Could you pull out every line of the records from the one containing "894x503 pixels. At" down to the one containing "The image size is (830, 830).", both included, and copy them word for word without the pictures?

MATERIAL PROVIDED:
________________________

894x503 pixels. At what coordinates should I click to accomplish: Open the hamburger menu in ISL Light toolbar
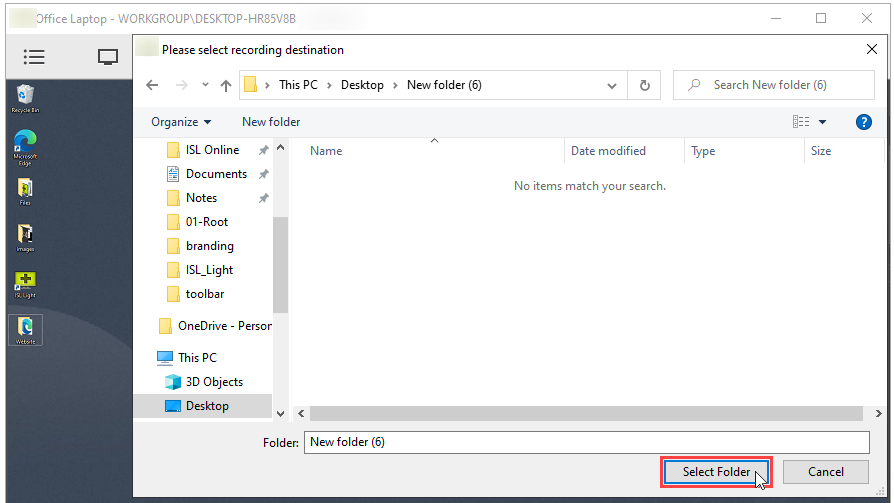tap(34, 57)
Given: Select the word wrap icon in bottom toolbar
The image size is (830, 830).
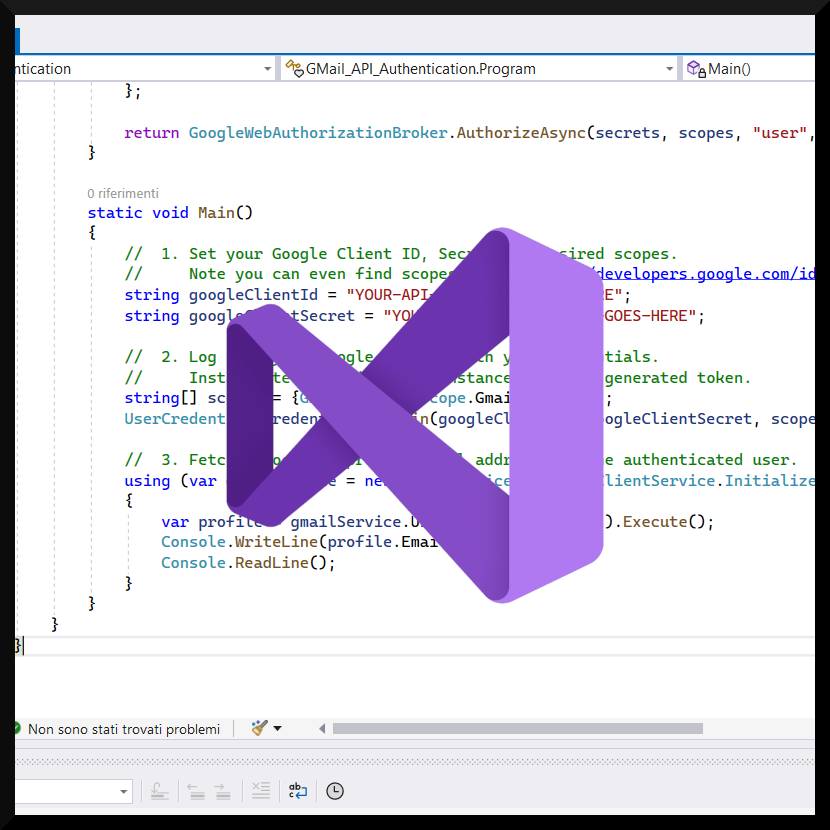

________________________

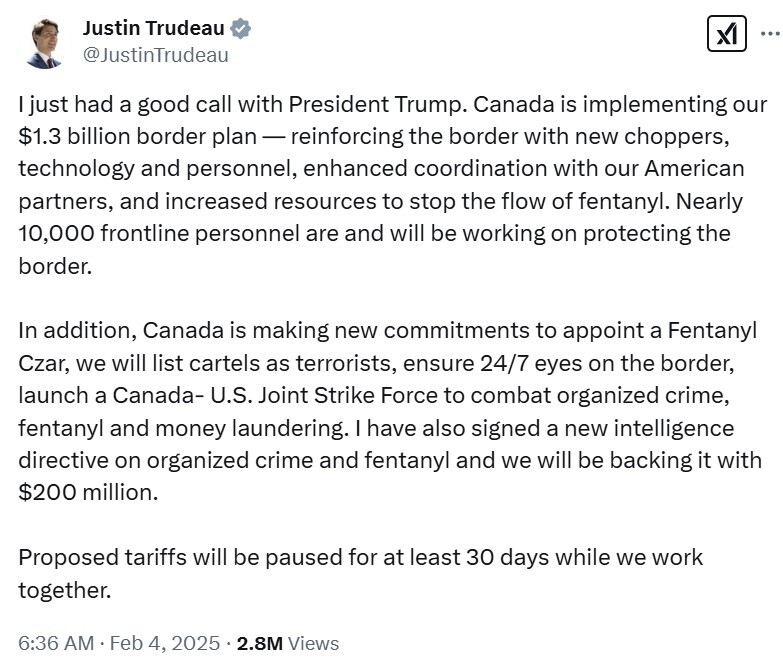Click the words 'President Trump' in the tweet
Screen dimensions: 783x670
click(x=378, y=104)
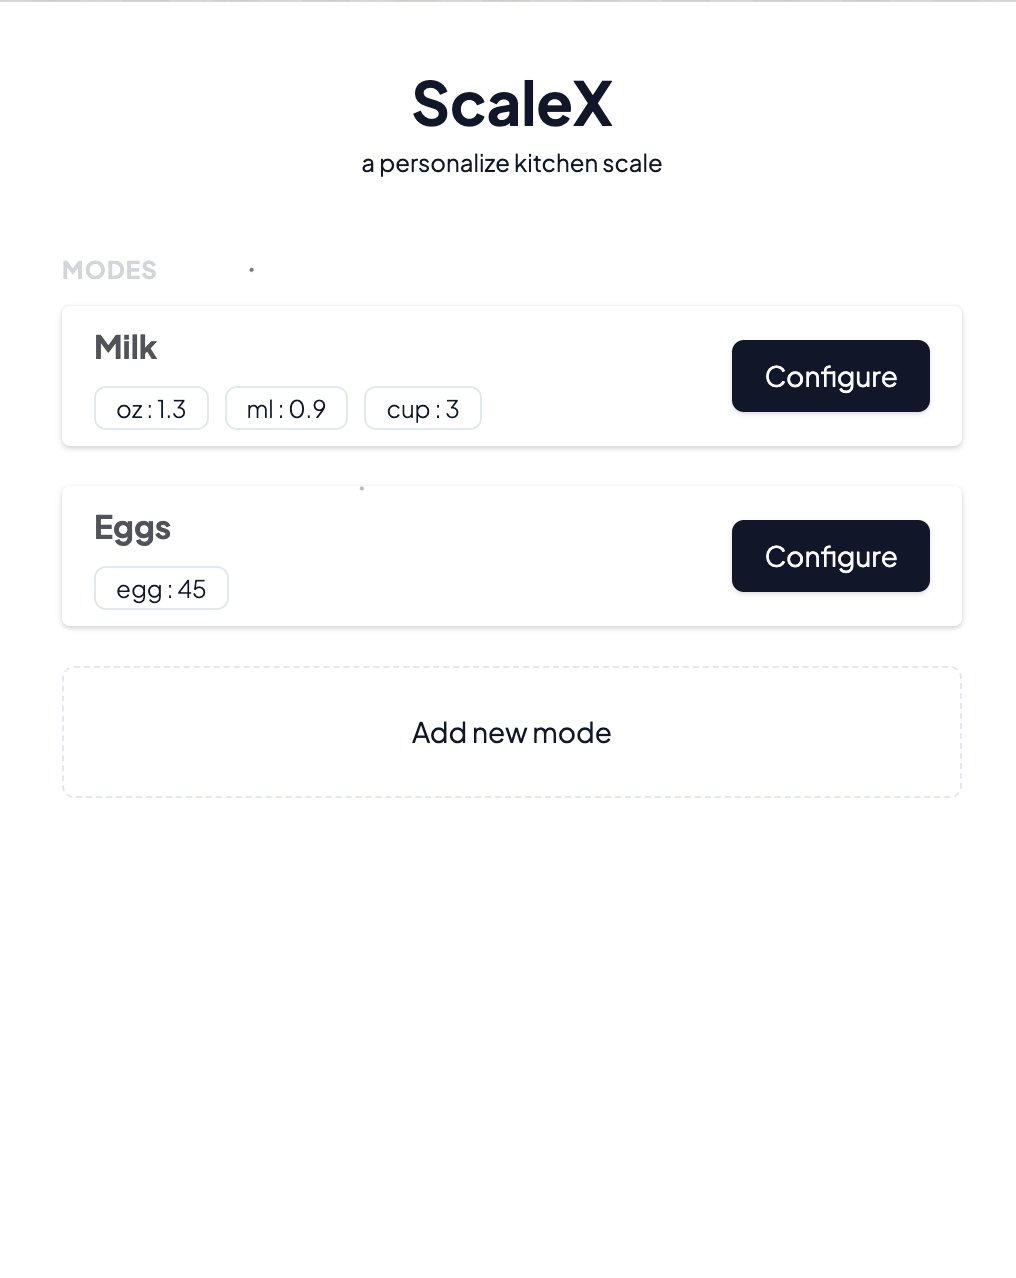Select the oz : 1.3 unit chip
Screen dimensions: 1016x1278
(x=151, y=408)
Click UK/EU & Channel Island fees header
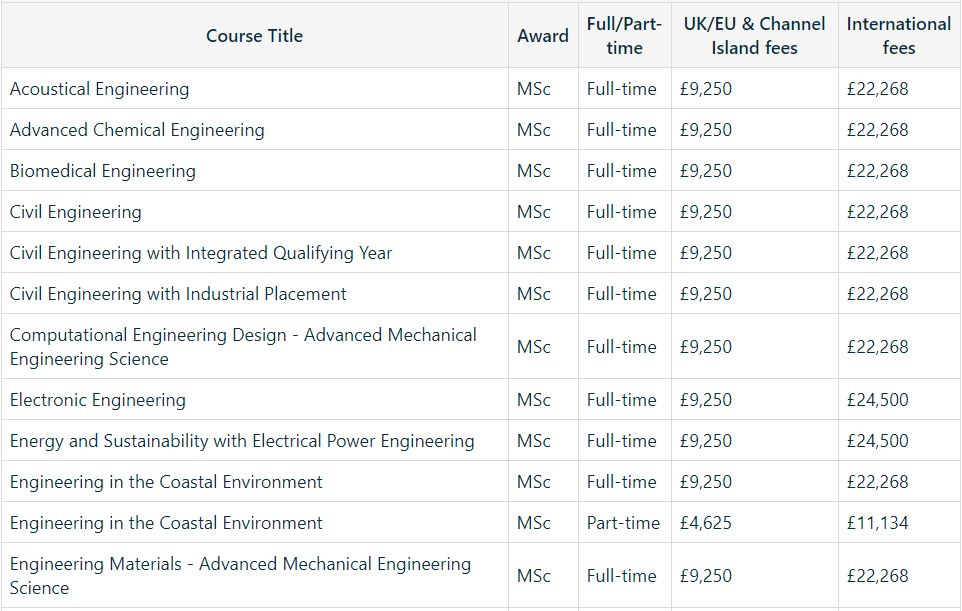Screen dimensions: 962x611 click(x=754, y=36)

________________________

ANSWER IN FULL:
894x503 pixels. At what coordinates should I click to accomplish: Open the hamburger menu in ISL Light toolbar
tap(34, 57)
Given: Select the word wrap icon in bottom toolbar
The image size is (830, 830).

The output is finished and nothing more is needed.